Provided records.
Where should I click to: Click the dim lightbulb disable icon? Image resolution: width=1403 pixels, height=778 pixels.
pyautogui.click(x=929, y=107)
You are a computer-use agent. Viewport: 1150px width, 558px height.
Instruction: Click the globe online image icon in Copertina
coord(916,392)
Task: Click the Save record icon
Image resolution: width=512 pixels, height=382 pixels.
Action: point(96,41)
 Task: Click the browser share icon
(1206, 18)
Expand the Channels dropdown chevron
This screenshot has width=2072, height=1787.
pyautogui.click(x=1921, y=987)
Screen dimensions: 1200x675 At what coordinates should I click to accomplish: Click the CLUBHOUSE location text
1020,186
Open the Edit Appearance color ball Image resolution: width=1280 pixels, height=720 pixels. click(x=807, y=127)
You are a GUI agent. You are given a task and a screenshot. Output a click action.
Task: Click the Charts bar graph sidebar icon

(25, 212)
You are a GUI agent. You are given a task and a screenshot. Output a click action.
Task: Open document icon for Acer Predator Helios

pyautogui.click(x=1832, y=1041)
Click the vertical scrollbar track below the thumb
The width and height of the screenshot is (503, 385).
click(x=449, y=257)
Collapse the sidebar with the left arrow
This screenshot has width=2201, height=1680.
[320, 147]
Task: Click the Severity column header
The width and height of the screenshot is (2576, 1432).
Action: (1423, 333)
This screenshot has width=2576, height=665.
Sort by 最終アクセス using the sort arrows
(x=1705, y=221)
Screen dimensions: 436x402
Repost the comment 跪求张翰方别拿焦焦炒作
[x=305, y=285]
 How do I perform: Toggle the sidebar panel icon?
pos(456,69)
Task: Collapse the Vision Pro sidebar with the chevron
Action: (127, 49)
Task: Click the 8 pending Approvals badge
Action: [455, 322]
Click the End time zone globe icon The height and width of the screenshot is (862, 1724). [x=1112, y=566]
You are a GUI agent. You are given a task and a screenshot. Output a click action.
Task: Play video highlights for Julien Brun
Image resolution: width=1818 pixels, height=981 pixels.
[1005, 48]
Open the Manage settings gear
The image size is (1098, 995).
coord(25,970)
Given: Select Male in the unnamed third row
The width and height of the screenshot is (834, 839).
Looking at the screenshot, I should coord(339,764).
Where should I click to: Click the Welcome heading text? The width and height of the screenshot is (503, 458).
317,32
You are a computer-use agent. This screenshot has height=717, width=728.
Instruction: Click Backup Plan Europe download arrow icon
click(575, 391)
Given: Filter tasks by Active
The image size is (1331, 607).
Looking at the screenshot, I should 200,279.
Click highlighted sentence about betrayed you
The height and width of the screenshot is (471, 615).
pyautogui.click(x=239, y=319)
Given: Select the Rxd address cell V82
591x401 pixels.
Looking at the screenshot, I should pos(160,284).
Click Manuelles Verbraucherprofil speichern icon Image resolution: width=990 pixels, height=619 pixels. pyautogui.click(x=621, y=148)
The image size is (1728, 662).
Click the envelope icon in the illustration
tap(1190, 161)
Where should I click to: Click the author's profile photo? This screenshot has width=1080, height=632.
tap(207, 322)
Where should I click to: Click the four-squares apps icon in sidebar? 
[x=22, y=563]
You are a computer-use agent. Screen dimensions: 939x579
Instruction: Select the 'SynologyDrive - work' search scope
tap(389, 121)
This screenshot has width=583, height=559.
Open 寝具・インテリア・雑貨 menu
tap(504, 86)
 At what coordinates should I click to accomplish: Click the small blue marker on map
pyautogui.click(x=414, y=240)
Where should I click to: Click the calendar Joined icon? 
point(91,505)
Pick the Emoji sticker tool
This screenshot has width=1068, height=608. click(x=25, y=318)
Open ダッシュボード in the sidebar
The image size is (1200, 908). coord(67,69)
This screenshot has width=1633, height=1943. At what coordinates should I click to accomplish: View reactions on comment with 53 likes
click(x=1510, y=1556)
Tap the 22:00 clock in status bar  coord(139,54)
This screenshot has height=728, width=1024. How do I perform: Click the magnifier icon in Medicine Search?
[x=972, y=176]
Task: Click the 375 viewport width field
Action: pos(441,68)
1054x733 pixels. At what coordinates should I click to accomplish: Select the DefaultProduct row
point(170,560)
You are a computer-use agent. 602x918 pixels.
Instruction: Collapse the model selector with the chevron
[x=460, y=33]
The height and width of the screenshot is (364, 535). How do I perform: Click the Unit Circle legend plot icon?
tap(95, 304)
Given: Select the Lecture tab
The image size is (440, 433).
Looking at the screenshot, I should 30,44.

Written exercise. Please print all of the material above again, line for line, with no changes.

Output below.
Where should I click to: Click the dim lightbulb disable icon? Image resolution: width=1403 pixels, height=778 pixels.
pyautogui.click(x=929, y=107)
You are a computer-use agent. Viewport: 1150px width, 558px height.
Instruction: Click the globe online image icon in Copertina
coord(916,392)
Task: Click the Save record icon
Image resolution: width=512 pixels, height=382 pixels.
Action: point(96,41)
 Task: Click the browser share icon
(1206, 18)
Expand the Channels dropdown chevron
This screenshot has width=2072, height=1787.
pyautogui.click(x=1921, y=987)
Screen dimensions: 1200x675 At what coordinates should I click to accomplish: Click the CLUBHOUSE location text
1020,186
Open the Edit Appearance color ball Image resolution: width=1280 pixels, height=720 pixels. click(x=807, y=127)
You are a GUI agent. You are given a task and a screenshot. Output a click action.
Task: Click the Charts bar graph sidebar icon

(25, 212)
You are a GUI agent. You are given a task and a screenshot. Output a click action.
Task: Open document icon for Acer Predator Helios

pyautogui.click(x=1832, y=1041)
Click the vertical scrollbar track below the thumb
The width and height of the screenshot is (503, 385).
click(x=449, y=257)
Collapse the sidebar with the left arrow
This screenshot has width=2201, height=1680.
[320, 147]
Task: Click the Severity column header
The width and height of the screenshot is (2576, 1432).
Action: (1423, 333)
This screenshot has width=2576, height=665.
Sort by 最終アクセス using the sort arrows
(x=1705, y=221)
Screen dimensions: 436x402
Repost the comment 跪求张翰方别拿焦焦炒作
[x=305, y=285]
 How do I perform: Toggle the sidebar panel icon?
pos(456,69)
Task: Collapse the Vision Pro sidebar with the chevron
Action: (127, 49)
Task: Click the 8 pending Approvals badge
Action: [455, 322]
Click the End time zone globe icon The height and width of the screenshot is (862, 1724). [x=1112, y=566]
You are a GUI agent. You are given a task and a screenshot. Output a click action.
Task: Play video highlights for Julien Brun
Image resolution: width=1818 pixels, height=981 pixels.
[1005, 48]
Open the Manage settings gear
The image size is (1098, 995).
coord(25,970)
Given: Select Male in the unnamed third row
The width and height of the screenshot is (834, 839).
Looking at the screenshot, I should coord(339,764).
Where should I click to: Click the Welcome heading text? The width and height of the screenshot is (503, 458).
317,32
You are a computer-use agent. This screenshot has height=717, width=728.
Instruction: Click Backup Plan Europe download arrow icon
click(575, 391)
Given: Filter tasks by Active
The image size is (1331, 607).
Looking at the screenshot, I should 200,279.
Click highlighted sentence about betrayed you
The height and width of the screenshot is (471, 615).
pyautogui.click(x=239, y=319)
Given: Select the Rxd address cell V82
591x401 pixels.
Looking at the screenshot, I should pos(160,284).
Click Manuelles Verbraucherprofil speichern icon Image resolution: width=990 pixels, height=619 pixels. pyautogui.click(x=621, y=148)
The image size is (1728, 662).
Click the envelope icon in the illustration
tap(1190, 161)
Where should I click to: Click the author's profile photo? This screenshot has width=1080, height=632.
tap(207, 322)
Where should I click to: Click the four-squares apps icon in sidebar? 
[x=22, y=563]
You are a computer-use agent. Screen dimensions: 939x579
Instruction: Select the 'SynologyDrive - work' search scope
tap(389, 121)
This screenshot has width=583, height=559.
Open 寝具・インテリア・雑貨 menu
tap(504, 86)
 At what coordinates should I click to accomplish: Click the small blue marker on map
pyautogui.click(x=414, y=240)
Where should I click to: Click the calendar Joined icon? 
point(91,505)
Pick the Emoji sticker tool
This screenshot has width=1068, height=608. click(x=25, y=318)
Open ダッシュボード in the sidebar
The image size is (1200, 908). coord(67,69)
This screenshot has width=1633, height=1943. At what coordinates should I click to accomplish: View reactions on comment with 53 likes
click(x=1510, y=1556)
Tap the 22:00 clock in status bar  coord(139,54)
This screenshot has height=728, width=1024. How do I perform: Click the magnifier icon in Medicine Search?
[x=972, y=176]
Task: Click the 375 viewport width field
Action: pos(441,68)
1054x733 pixels. At what coordinates should I click to accomplish: Select the DefaultProduct row
point(170,560)
You are a computer-use agent. 602x918 pixels.
Instruction: Collapse the model selector with the chevron
[x=460, y=33]
The height and width of the screenshot is (364, 535). How do I perform: Click the Unit Circle legend plot icon?
tap(95, 304)
Given: Select the Lecture tab
The image size is (440, 433).
Looking at the screenshot, I should 30,44.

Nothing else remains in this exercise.